The Wall Street Journal recently reported on the rising use of witches, warlocks and faith based "house cleansing" ceremonies. I chuckled, at first, imagining a bedazzled 70 year old man chanting in a living room, shouting "out, out, damn spot!" while surrounded by the doe eyed new homeowner's, anxiously wringing their hands. But its mention of my Catholic faith's own tradition of home blessing required a quick bit of research to see how deep the supersition runs.

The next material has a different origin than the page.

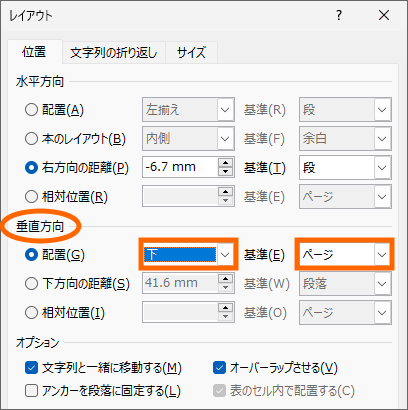Increase the 右方向の距離 value with up arrow

click(x=226, y=163)
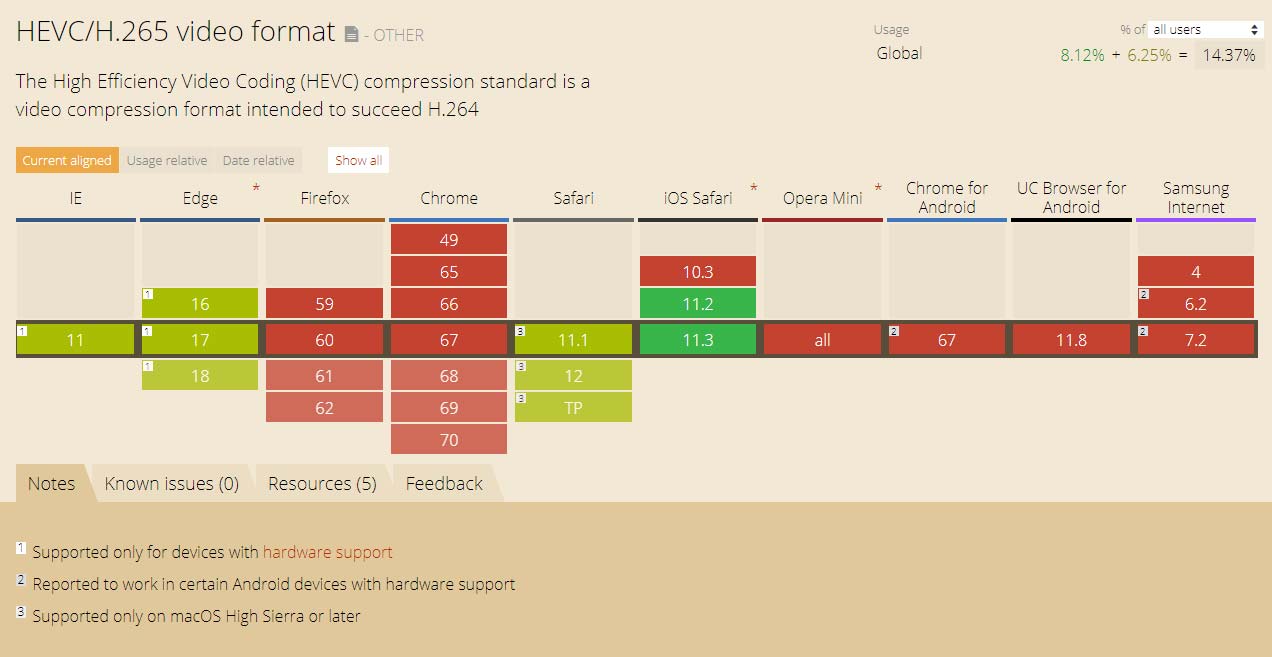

The Catholic tradition is summarized in this muli-part prayer, published by a Catholic church in Virginia. The magic works if you shuffle the group room-by-room and repeat the appropriate incantation that reflects the rooms intended use. The ceremony ends with the crucifix or other suitable icon being affixed in a prominent location.
I would love to know how many foreclosures that happy little ceremony has prevented.
Elsewhere, I've read that the Buddhist ceremony requires a whole fish, rock salt, and a bottle of sake. Sounds like lunch!
Of course, if you are a believer, there is another way to look at all this that is just as simplistic. Assume the purpose of the blessing and certain prayers is to prevent something aweful from happening-- and who can doubt that financial crisis that causes the loss of a home to foreclosure falls in that category. Then maybe the entire foreclosure process is not held in particular favor by God? Let's extend this to its absurd conclusion, and suggest further that the problems experienced by the foreclosure bar (robo-signing, bad affidavits, class actions) are the real estate world's versions of the locusts and the flood?
Or perhaps we shouldn't take any of it too seriously, but just deal with each other decently.